The questions asks:
"Let R be the region in the first quadrant bounded by the graphs of the parabolas $y=2x^2$, $y=9-x^2$ and the line x=0. Express the area of region R:
(i) Integrating first with respect to y, and then with respect to x
(ii) Integrating first with respect to x, and then with respect to y "
I have tried sketching the two curves, and expressing the double integral. However, my sketch and the double integral itself is quite different from the solution. Please have a look at my attempt and the solution below:
The Solution:
Could someone please help me understand this solution? I feel like I am missing a very important concept about double integrals. Any help would be highly appreciated.
Best Answer
If I well understand your question maybe that this intuitive interpretation can help.
When we calculate an area by a double integral, we subdivide this area in a sum of little ''area elements''. If we chose these elements as $dy dx$ or $dx dy$, this means that the elements are little rectangles of sides $dy$ and $dx$.

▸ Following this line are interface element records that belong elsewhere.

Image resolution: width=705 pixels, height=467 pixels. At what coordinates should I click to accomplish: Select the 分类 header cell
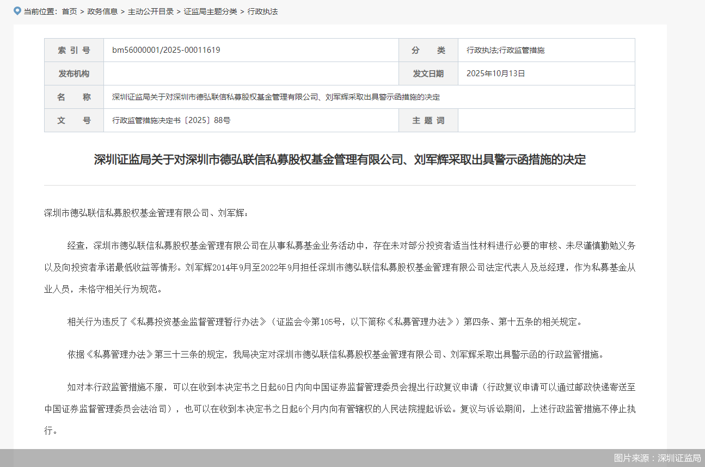click(428, 50)
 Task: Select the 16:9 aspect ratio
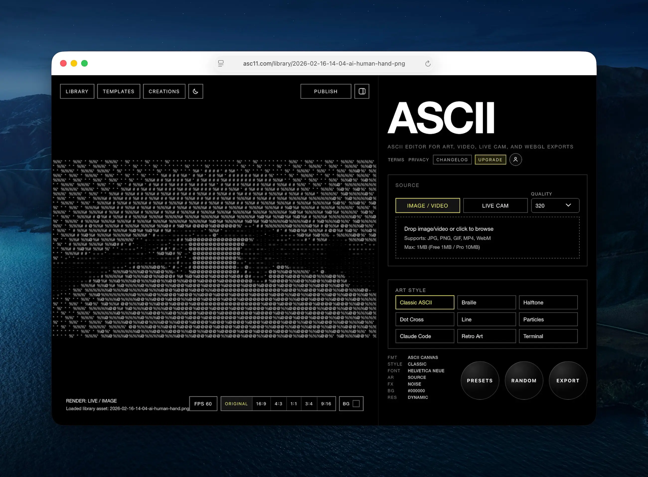pos(261,404)
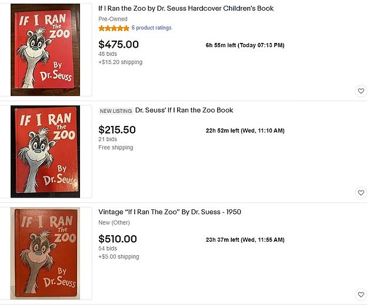This screenshot has height=307, width=373.
Task: View the 1950 Vintage book cover photo
Action: click(46, 253)
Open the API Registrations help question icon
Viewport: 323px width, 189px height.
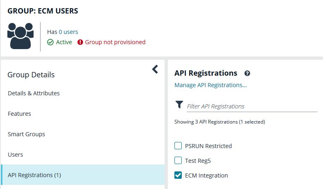tap(247, 73)
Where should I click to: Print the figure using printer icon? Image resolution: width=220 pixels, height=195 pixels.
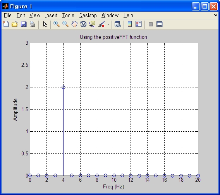pyautogui.click(x=33, y=24)
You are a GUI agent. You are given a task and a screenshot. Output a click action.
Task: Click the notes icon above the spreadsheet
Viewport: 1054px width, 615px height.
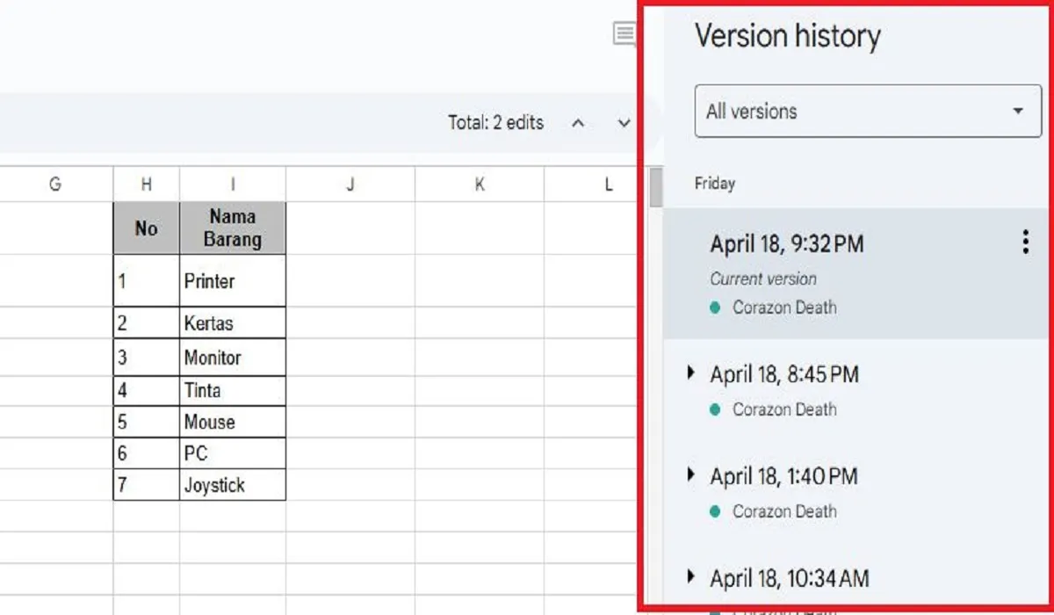click(x=623, y=35)
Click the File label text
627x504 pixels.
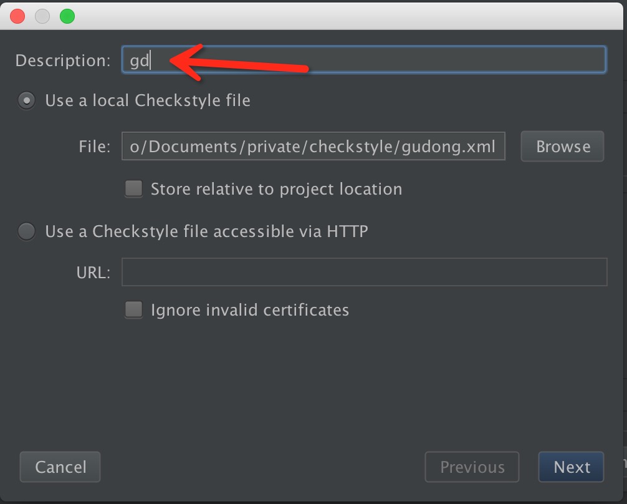pos(94,147)
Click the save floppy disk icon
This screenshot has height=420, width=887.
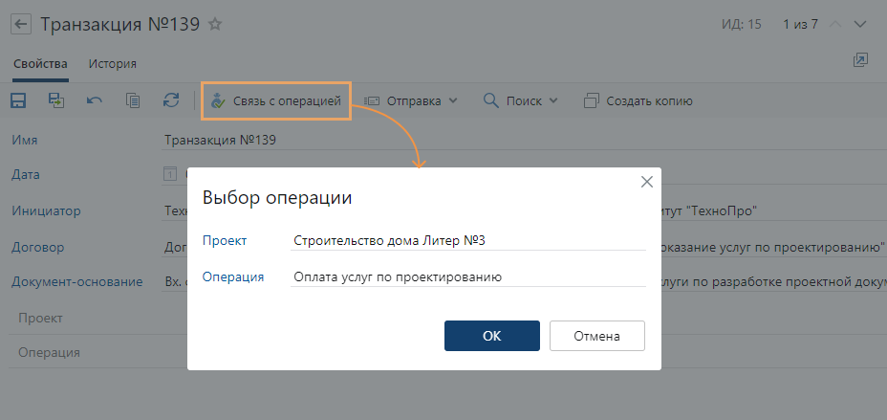tap(18, 100)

If we chose the order $dydx$ this means that we want to count these elements starting from ''vertical'' strips in which (in your case) the side $dy$ start from $2x^2$ and goes to $9-x^2$, so these values are the limits of the sum, and becomes the limits of the integration in $dy$, than we sum all these strips summing for the oter side $dx$ has limits $o$ and $\sqrt{3}$, and this gives the double integral: $$ \int_0^{\sqrt{3}}\int_{2x^2}^{9-x^2}dydx $$
If we change the order to $dx dy$ we count the area elements starting from horizontal stripes, and in this case the side $dx$ start from $x=0$ and goes to $\sqrt{y/2 }$ if $y\le 6$, and to $\sqrt{9-y }$ if $6<y\le 9$. So you have the other double integral that is divided in two parts.